Ономастически все было правильно. Отец Костелло уковылял, неся велосипед, распавшийся на половинки, громко, но молча воя. Другие клоуны радостно махали жевавшей, хлопавшей публике. Потом притушили огни, и зеленый луч высветил Эйдрин, Царицу Птиц, величественно вышедшую под музыку. Играли «В монастырском саду», дополненную си-бемольным кларнетом, который исполнял облигато звонкую птичью песню, весьма банальную. Я гадал, не начнет ли отец Кастелло, прямо в клоунском гриме, служить среди запаха львиных фекалий. Потом принялся восхищаться Эйдрин, хотя сын ее просто стонал, бормотал: «Ох, Иисусе».
Вспыхнул верхний свет, возникло суровое задумчивое лицо в странной патине хны. Вкатили два портативных вольера, и теперь суетливые руки устанавливали в нужное положение на высоте головы две металлических перши, каждая около шести футов длиной, с двумя двойными литыми ножками. Установили их друг против друга через арену. Третья стойка под прямым углом к обеим, точно такая, литая, служила как бы птичьим буфетом: на длинном узком подносе лежали куски непонятного мяса, которое, клянусь, пахло так, словно было недавно вырвано у еще живых животных.

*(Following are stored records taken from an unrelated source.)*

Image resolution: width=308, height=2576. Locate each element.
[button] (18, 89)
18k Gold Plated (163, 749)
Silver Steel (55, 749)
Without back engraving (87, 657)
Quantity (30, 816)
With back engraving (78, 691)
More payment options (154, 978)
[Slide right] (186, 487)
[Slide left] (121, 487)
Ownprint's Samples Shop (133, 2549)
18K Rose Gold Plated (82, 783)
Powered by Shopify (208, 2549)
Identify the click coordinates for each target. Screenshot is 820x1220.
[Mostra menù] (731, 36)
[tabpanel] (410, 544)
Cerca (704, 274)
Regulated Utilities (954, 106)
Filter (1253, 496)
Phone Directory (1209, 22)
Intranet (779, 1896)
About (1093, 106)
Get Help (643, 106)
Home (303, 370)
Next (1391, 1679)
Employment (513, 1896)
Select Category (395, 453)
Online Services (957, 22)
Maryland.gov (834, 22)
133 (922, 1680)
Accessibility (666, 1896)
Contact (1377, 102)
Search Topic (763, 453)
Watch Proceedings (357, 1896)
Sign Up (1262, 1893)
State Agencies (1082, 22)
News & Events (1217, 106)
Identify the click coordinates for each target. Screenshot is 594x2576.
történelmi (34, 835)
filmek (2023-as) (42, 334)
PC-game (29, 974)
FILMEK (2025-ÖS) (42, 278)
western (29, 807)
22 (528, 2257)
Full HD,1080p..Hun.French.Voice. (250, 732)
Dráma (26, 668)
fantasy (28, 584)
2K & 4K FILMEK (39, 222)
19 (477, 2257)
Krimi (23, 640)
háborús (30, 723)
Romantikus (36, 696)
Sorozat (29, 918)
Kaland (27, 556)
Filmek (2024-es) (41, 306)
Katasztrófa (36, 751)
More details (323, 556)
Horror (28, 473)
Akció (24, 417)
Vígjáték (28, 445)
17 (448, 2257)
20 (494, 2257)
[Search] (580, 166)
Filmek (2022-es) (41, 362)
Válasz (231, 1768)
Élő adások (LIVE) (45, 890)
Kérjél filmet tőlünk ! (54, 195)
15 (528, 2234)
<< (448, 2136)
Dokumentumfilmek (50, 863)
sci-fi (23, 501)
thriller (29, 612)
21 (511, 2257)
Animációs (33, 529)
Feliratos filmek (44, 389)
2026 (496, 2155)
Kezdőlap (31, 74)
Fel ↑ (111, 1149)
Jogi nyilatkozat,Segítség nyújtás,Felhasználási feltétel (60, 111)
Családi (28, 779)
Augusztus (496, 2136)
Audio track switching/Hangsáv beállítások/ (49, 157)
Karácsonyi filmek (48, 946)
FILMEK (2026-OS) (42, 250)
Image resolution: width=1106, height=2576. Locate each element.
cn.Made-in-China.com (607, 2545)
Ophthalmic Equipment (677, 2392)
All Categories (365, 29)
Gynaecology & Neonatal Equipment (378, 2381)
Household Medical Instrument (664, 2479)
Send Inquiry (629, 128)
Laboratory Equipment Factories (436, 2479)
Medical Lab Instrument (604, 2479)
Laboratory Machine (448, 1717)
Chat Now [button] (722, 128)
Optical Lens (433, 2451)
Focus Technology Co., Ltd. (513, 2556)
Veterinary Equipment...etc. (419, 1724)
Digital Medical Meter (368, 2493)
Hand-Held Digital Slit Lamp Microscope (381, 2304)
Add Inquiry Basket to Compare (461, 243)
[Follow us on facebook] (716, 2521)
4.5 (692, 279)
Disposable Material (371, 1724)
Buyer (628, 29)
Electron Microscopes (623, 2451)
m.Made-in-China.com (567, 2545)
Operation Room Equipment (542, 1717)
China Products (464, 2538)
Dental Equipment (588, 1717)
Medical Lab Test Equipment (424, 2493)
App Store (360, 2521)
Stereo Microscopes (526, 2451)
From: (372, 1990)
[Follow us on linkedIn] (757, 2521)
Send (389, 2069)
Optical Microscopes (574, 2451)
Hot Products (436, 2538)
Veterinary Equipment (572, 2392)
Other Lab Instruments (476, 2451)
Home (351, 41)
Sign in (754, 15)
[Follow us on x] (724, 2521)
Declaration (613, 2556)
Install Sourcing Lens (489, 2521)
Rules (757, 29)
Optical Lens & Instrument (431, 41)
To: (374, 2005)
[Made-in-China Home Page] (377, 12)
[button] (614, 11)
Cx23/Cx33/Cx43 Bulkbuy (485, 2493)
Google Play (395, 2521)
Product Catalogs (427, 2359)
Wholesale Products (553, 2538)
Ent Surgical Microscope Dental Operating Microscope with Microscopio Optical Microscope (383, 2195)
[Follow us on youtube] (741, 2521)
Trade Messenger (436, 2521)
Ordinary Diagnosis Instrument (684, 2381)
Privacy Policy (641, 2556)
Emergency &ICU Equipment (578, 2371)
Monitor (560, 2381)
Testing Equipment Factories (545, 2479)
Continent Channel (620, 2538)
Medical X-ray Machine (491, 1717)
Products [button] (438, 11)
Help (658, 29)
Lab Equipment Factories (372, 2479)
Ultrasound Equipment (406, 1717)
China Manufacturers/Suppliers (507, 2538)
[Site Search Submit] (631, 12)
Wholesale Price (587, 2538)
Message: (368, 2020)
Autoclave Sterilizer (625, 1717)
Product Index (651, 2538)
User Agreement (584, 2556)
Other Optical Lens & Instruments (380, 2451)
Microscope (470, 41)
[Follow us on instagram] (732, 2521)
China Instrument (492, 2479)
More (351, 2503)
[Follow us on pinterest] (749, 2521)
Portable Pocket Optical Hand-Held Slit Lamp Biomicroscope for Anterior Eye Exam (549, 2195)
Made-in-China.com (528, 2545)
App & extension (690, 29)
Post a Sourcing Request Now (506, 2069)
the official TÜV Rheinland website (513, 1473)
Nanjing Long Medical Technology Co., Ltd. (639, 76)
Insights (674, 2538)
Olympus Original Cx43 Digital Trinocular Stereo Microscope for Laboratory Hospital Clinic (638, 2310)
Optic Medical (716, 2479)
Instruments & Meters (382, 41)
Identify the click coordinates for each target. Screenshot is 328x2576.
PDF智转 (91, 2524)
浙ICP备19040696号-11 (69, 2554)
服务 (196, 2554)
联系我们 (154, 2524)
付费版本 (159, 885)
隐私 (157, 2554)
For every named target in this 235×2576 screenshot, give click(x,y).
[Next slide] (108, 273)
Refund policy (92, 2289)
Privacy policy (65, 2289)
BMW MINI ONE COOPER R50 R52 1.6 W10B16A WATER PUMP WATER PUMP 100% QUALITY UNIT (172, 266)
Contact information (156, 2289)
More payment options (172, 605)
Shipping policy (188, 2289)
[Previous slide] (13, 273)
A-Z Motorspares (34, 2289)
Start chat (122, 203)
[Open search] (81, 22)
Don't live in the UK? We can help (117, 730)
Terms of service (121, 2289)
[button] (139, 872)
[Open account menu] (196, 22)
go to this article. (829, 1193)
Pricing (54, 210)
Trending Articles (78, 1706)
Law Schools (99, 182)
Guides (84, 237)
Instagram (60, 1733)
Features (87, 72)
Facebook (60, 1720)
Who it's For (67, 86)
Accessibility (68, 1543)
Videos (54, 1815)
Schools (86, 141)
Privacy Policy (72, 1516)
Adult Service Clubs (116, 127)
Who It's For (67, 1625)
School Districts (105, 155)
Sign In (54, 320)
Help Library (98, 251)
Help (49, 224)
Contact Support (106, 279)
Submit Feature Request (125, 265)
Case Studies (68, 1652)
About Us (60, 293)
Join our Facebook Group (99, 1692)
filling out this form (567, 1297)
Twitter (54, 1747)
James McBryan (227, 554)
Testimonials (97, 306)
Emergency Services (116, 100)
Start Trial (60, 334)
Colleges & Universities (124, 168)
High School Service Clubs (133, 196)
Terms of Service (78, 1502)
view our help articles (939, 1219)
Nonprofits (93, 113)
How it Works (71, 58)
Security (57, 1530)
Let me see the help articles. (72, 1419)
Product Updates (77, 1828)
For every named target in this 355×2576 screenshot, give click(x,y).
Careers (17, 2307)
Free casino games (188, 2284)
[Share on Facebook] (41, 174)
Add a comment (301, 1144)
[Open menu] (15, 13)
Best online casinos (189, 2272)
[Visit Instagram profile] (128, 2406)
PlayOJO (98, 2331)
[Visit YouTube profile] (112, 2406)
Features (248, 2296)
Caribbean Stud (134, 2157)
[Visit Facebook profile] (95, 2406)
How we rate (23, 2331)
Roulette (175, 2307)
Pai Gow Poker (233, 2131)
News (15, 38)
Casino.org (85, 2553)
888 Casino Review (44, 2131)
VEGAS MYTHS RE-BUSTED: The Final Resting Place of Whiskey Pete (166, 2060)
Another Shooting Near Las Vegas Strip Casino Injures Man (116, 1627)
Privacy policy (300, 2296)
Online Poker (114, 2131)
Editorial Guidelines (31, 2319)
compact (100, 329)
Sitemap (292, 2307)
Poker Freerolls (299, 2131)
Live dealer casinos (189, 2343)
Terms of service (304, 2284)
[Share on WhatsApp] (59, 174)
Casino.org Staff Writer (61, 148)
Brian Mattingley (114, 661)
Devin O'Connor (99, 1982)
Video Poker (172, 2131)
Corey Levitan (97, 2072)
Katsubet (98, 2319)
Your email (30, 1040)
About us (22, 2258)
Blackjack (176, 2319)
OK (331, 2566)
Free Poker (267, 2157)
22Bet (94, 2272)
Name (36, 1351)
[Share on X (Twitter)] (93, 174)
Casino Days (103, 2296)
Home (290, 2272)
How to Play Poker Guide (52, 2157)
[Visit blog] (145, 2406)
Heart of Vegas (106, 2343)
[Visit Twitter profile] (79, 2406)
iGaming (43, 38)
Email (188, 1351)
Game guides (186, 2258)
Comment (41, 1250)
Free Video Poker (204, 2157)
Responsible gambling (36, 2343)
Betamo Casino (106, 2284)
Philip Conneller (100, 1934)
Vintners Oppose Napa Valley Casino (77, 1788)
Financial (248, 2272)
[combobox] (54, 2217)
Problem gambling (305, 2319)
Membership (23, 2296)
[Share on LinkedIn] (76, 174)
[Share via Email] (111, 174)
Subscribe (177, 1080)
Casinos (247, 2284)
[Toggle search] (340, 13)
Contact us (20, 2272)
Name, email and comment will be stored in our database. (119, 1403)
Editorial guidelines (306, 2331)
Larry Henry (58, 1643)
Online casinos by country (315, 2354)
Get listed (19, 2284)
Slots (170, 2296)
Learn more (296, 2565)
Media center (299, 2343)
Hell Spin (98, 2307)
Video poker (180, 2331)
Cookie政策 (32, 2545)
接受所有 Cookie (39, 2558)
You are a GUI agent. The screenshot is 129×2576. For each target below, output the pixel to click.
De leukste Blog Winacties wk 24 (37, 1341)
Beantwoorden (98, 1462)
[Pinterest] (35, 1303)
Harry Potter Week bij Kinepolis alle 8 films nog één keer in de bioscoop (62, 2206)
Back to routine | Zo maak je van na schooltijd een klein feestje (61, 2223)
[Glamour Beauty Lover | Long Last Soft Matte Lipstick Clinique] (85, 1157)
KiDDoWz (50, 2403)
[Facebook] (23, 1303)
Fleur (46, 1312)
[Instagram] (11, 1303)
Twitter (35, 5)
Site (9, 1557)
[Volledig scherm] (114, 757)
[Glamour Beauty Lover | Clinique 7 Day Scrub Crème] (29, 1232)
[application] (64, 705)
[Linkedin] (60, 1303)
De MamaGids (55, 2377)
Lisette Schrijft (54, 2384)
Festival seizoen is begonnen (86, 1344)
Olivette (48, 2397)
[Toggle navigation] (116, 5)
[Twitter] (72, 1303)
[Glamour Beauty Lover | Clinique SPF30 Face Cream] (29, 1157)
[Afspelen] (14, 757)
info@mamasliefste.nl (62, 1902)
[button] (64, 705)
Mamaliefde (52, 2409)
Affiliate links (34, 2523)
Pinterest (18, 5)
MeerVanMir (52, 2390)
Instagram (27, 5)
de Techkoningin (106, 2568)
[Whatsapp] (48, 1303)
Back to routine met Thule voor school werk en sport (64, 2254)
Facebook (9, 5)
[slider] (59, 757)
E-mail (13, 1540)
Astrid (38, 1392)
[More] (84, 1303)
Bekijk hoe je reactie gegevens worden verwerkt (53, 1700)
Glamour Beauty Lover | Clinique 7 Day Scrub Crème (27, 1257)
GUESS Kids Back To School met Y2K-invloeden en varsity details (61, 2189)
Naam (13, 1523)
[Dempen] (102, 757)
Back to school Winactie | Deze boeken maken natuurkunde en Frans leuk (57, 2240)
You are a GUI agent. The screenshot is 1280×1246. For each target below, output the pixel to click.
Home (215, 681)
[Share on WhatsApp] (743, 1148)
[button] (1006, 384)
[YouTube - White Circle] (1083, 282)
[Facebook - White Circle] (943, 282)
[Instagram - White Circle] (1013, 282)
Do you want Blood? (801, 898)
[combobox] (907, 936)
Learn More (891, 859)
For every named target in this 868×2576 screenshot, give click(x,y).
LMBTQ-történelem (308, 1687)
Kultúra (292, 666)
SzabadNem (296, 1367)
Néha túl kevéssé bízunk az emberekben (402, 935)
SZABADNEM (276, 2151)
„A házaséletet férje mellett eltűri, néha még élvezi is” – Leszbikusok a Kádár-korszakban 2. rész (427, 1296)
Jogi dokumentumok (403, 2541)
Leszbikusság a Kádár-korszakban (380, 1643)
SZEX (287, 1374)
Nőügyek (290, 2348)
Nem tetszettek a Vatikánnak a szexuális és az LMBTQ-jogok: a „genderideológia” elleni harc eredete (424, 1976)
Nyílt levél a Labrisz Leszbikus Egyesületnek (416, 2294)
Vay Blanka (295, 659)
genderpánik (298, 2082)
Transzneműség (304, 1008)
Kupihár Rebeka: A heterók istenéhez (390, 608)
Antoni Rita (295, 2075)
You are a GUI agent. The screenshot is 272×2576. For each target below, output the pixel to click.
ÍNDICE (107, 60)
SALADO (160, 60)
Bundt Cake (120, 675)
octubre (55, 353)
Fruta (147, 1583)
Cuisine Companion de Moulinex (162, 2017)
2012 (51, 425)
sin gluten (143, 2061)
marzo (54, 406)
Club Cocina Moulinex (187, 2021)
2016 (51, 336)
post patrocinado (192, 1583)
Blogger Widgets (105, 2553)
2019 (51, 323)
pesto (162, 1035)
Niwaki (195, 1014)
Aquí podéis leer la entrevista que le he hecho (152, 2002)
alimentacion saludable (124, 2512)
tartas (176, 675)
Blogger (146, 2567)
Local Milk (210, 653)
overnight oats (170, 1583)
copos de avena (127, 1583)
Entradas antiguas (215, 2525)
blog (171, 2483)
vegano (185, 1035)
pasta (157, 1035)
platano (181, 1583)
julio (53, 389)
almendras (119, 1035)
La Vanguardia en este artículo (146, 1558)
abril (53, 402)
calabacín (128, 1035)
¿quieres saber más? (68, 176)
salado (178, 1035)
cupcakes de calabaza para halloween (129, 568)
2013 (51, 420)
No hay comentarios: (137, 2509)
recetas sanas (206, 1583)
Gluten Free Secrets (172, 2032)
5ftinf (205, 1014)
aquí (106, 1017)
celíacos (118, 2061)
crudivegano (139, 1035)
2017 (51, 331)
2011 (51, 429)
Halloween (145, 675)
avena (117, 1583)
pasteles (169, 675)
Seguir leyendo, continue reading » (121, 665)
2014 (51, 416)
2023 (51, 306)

Одна клетка была полна хищников, весь спектр, насколько я мог судить, от сокола и ниже – кречет, балобан, сапсан, бастард, канюк, пустельга, дербник, лунь, обыкновенный чеглок, стервятник, тетеревятник, перепелятник, кобчик. Они сидели на жердочке без колпачков, моргая в ожидании; потом, когда дверца клетки открылась, не проявили нетерпения вылететь. В другой клетке сидели не охотники, а говоруны – майны, скворцы, попугайчики из утренней процессии. Когда открылась дверца, языки у них без всякого волнения развязались. Теперь тошнотворная музыка смолкла на полутакте, из горла Эйдрии прозвучала почти неслышная трель. И сразу, с готовностью, по старшинству, по рангу, первым императорский сокол, последним пажеский кобчик, хищники покинули клетку и воспарили под купол, потрепетав в вышине пять секунд. В публике рты перестали жевать, запрокинулись и открылись, как бы ловя птичий помет. Потом они, на сей раз в обратном порядке, с младшего, так что первым был кобчик, грациозно слетелись к еде, каждый брал по одному кусочку, в завершенье усаживаясь на длинной перше поодиночке, с интервалом в секунду между приземлением. Оркестр взял четырнадцать аккордов, по одному на птицу, на счет в три четверти, четвертушки на шестьдесят тактов метронома, синхронизировано как по маслу. Финальный аккорд – имперское фортиссимо для сокола. Птицы сидели спокойно, скучая, не заинтересованные представлением. Пара перьев затрепетали, как нервы, когда пошли аплодисменты. Аплодисменты были долгими, очень громкими. Эйдрии, желтая, окаменевшая, сделала головой легкий жест признательности.